My Silent Retreat

Making the plans to go on a Chopra Center silent retreat, one in which there would be no speaking among the participants for 5 days both thrilled me and scared me a bit. I had been anxious to try this, only having gone on a silent retreat once before for a much shorter time.  I had been waiting for almost a full year for the date to arrive. As it neared, becoming a reality, and as I read the details of disengagement with the outer world, i.e. computer, cell phone, IPad, TV, etc., I began to get a bit concerned. Could I do this? Would I be able to handle this?

Deepak Chopra talked about the benefits of silence, the deep cleansing of the emotional body, the rising of the unfelt and uncomfortable feelings, and the awareness gained from witnessing. He instructed us to pay attention to our intuition, record our dreams, recapitulate our day each evening and our dreams each morning and of course journal.  (To recapitulate means to go through our day, or our dream in our mind’s eye, as if just watching the events as they happened. It is a good practice on several levels, one of which is releasing the events of the day and another is building the skill of witnessing.) Notice when questions arise, give time for the answer to appear, for it is already there.

Silence began at noon on the third day. I was looking forward to it realizing the benefits. Here are some fun, ego-centered ones:

  • I don’t need to worry if I forget someone’s name.
  • Losing my train of thought isn’t going to be a problem!
  • No need to be concerned about what I say, or saying something wrong.
  • Having nothing to say is good. Allowing myself to just be.
  • Here is where being an introvert is an advantage.

Brent BecVar, one of our instructors,  gave us some general rules such as leaving the ‘gizmos’ off, not being concerned about others, leave everyone to their selves and respect their process; for instance, if someone is crying, resist the impulse to comfort and allow them to work it out. Also let go of work, email, etc. Allow everything to be as it is and realize the outer experience is a projection of the inner state, take lots of naps (yay), journal strong emotions and insights and formulate our intention for the week.

Then:

Silence Begins!

When Deepak says this, and Brent led 7 oms, tears welled up—I felt a strong sense of gratitude for this experience, perhaps mixed with a bit of fear. But so grateful. The oms sounded so unbelievably beautiful. When we meditated, the room was absolutely quiet.

The bell rang for noon at the main lodge and I watched as we all flowed silently to the dining hall. For a moment, it reminded me of the movie The Time Machine when Rod Taylor’s character ends up traveling way into the future, and these happy people who need not work, who have all the food they want, robotically walk to a door on the side of a mountain when the sirens sound to be eaten by the ogres below!

After lunch, I went for a long walk on the boardwalk through the dunes. It all changed to a most beautiful sight. Yesterday, I hadn’t appreciated the magnificence before me!

It is so interesting to observe 200 people in complete silence moving through the day. Of course, we aren’t supposed to be observing others, and I usually did not make eye contact. But it is hard not to notice certain things. Personalities still came through. Some people were still trying hard to be liked, even in silence, smiling, trying to be helpful, and asking through gestures if they can sit somewhere. My judgments arose! I watched these judgments come and go like clouds and knew they were not me, just ego trying to take back control! The longer I was in silence the easier they fell away.
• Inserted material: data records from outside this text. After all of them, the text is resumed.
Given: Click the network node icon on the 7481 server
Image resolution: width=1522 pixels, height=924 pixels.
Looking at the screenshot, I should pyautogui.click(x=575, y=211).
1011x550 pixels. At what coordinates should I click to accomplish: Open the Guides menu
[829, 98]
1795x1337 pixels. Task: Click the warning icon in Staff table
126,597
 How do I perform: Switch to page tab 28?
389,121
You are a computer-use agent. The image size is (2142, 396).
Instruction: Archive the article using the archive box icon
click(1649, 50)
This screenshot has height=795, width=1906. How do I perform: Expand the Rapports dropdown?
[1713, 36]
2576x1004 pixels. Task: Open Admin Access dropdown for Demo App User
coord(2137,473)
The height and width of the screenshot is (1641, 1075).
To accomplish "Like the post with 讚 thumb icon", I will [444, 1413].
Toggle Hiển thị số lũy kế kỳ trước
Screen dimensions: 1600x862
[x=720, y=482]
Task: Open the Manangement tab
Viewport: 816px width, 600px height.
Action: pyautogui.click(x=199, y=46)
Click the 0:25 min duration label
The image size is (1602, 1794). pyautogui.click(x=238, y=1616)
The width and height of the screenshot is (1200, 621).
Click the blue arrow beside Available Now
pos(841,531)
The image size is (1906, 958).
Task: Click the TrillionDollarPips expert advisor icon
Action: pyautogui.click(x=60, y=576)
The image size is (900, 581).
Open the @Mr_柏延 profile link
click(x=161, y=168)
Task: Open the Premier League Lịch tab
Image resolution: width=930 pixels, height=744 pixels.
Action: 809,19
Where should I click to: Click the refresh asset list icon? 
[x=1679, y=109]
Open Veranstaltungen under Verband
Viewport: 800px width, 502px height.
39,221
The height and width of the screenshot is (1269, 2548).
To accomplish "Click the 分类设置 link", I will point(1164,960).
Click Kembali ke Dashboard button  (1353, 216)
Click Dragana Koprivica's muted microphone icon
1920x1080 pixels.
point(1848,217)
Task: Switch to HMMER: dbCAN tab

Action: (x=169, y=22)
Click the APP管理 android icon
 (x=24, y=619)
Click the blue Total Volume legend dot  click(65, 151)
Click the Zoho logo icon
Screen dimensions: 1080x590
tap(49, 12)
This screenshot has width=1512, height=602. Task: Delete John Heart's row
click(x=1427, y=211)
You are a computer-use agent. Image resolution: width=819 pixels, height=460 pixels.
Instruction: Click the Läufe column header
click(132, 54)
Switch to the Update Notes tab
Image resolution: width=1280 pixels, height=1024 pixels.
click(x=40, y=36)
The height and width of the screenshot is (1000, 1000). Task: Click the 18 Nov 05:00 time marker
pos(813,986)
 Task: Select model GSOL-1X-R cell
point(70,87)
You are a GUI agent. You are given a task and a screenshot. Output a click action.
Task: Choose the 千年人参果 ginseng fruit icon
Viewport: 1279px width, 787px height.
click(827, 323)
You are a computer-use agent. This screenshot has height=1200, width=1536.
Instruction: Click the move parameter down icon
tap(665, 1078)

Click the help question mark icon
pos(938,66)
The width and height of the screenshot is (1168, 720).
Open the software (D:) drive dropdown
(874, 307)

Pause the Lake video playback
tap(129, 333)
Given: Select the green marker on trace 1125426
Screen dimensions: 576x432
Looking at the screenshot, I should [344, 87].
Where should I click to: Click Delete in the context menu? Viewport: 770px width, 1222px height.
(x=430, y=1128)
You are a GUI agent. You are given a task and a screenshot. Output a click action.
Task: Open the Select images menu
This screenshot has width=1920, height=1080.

I really see how this retreat works now. Bringing us back to ourselves and the truth behind our lives. I experienced wild dreams, wrote in my journal, had a few horrific headaches, and had some incredible aha moments. I grew stronger doing yoga every day and meditation three or more times, felt completely nourished and supported by this loving community, and as the end neared, I felt bitter sweet to leave.

Home now, and I am hoping all I have become aware of will be integrated into my everyday life. I know I am better equipped to handle my life’s challenges and issues. We all have them. It is how we deal with them that defines who we are. From each level of consciousness, the world looks and is different. I feel more accepting of what is, more patient, and more excited about my life! Driving to work in the rain my windshield wipers were saying Dee Pak Dee Pak Dee Pak Dee Pak. Huh, I never noticed that before!